» **WORK REQUIRED**
Reproduce every line of the following material without any alteration.

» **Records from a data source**
=== Section Start ===
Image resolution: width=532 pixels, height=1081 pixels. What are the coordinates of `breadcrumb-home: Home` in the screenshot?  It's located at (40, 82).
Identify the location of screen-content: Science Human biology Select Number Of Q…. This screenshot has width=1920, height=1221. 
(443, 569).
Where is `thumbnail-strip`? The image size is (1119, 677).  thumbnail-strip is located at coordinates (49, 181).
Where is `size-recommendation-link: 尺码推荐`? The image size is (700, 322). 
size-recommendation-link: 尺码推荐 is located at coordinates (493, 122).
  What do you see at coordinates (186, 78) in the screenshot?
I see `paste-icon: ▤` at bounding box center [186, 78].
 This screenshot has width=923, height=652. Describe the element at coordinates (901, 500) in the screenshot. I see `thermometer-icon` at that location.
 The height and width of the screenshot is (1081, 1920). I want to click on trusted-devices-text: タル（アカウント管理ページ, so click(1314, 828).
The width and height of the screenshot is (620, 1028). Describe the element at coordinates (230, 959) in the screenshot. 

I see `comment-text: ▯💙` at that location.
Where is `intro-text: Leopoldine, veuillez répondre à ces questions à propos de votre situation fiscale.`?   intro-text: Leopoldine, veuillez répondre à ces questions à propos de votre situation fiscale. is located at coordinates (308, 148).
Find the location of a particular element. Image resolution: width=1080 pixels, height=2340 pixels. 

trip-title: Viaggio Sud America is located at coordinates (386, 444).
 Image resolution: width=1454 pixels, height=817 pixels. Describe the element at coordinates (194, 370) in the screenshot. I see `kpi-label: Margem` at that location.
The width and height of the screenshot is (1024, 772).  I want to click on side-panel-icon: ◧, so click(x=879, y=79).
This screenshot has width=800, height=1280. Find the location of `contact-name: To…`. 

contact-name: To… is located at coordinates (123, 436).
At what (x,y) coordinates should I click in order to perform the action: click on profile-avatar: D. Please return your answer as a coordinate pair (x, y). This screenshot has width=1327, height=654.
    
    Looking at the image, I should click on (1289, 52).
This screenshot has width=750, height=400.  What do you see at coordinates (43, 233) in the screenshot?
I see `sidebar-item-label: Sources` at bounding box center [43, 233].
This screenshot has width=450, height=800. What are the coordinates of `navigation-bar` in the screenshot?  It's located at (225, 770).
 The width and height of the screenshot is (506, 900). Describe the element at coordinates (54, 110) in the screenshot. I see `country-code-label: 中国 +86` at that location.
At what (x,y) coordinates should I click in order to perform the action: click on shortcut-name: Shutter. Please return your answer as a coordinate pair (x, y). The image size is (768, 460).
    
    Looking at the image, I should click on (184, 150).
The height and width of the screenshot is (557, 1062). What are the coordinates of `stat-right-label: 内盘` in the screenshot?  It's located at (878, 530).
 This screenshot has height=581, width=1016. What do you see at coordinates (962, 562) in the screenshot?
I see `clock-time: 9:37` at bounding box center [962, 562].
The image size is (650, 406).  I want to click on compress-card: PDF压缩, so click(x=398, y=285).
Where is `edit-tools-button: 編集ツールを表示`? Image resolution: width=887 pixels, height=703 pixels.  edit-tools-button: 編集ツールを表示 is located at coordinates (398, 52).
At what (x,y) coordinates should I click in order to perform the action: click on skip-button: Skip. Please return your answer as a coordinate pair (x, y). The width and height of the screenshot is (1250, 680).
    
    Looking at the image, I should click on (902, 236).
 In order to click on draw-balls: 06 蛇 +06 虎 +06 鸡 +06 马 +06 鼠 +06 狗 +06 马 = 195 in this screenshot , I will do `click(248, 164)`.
=== Section End ===
» **WRITTEN ANSWER**
Image resolution: width=532 pixels, height=1081 pixels. What are the coordinates of `breadcrumb-home: Home` in the screenshot?  It's located at (40, 82).
Identify the location of screen-content: Science Human biology Select Number Of Q…. This screenshot has width=1920, height=1221. 
(443, 569).
Where is `thumbnail-strip`? The image size is (1119, 677).  thumbnail-strip is located at coordinates (49, 181).
Where is `size-recommendation-link: 尺码推荐`? The image size is (700, 322). 
size-recommendation-link: 尺码推荐 is located at coordinates (493, 122).
  What do you see at coordinates (186, 78) in the screenshot?
I see `paste-icon: ▤` at bounding box center [186, 78].
 This screenshot has width=923, height=652. Describe the element at coordinates (901, 500) in the screenshot. I see `thermometer-icon` at that location.
 The height and width of the screenshot is (1081, 1920). I want to click on trusted-devices-text: タル（アカウント管理ページ, so click(1314, 828).
The width and height of the screenshot is (620, 1028). Describe the element at coordinates (230, 959) in the screenshot. 

I see `comment-text: ▯💙` at that location.
Where is `intro-text: Leopoldine, veuillez répondre à ces questions à propos de votre situation fiscale.`?   intro-text: Leopoldine, veuillez répondre à ces questions à propos de votre situation fiscale. is located at coordinates (308, 148).
Find the location of a particular element. Image resolution: width=1080 pixels, height=2340 pixels. 

trip-title: Viaggio Sud America is located at coordinates (386, 444).
 Image resolution: width=1454 pixels, height=817 pixels. Describe the element at coordinates (194, 370) in the screenshot. I see `kpi-label: Margem` at that location.
The width and height of the screenshot is (1024, 772).  I want to click on side-panel-icon: ◧, so click(x=879, y=79).
This screenshot has width=800, height=1280. Find the location of `contact-name: To…`. 

contact-name: To… is located at coordinates (123, 436).
At what (x,y) coordinates should I click in order to perform the action: click on profile-avatar: D. Please return your answer as a coordinate pair (x, y). This screenshot has width=1327, height=654.
    
    Looking at the image, I should click on (1289, 52).
This screenshot has width=750, height=400.  What do you see at coordinates (43, 233) in the screenshot?
I see `sidebar-item-label: Sources` at bounding box center [43, 233].
This screenshot has width=450, height=800. What are the coordinates of `navigation-bar` in the screenshot?  It's located at (225, 770).
 The width and height of the screenshot is (506, 900). Describe the element at coordinates (54, 110) in the screenshot. I see `country-code-label: 中国 +86` at that location.
At what (x,y) coordinates should I click in order to perform the action: click on shortcut-name: Shutter. Please return your answer as a coordinate pair (x, y). The image size is (768, 460).
    
    Looking at the image, I should click on (184, 150).
The height and width of the screenshot is (557, 1062). What are the coordinates of `stat-right-label: 内盘` in the screenshot?  It's located at (878, 530).
 This screenshot has height=581, width=1016. What do you see at coordinates (962, 562) in the screenshot?
I see `clock-time: 9:37` at bounding box center [962, 562].
The image size is (650, 406).  I want to click on compress-card: PDF压缩, so click(x=398, y=285).
Where is `edit-tools-button: 編集ツールを表示`? Image resolution: width=887 pixels, height=703 pixels.  edit-tools-button: 編集ツールを表示 is located at coordinates (398, 52).
At what (x,y) coordinates should I click in order to perform the action: click on skip-button: Skip. Please return your answer as a coordinate pair (x, y). The width and height of the screenshot is (1250, 680).
    
    Looking at the image, I should click on (902, 236).
 In order to click on draw-balls: 06 蛇 +06 虎 +06 鸡 +06 马 +06 鼠 +06 狗 +06 马 = 195 in this screenshot , I will do `click(248, 164)`.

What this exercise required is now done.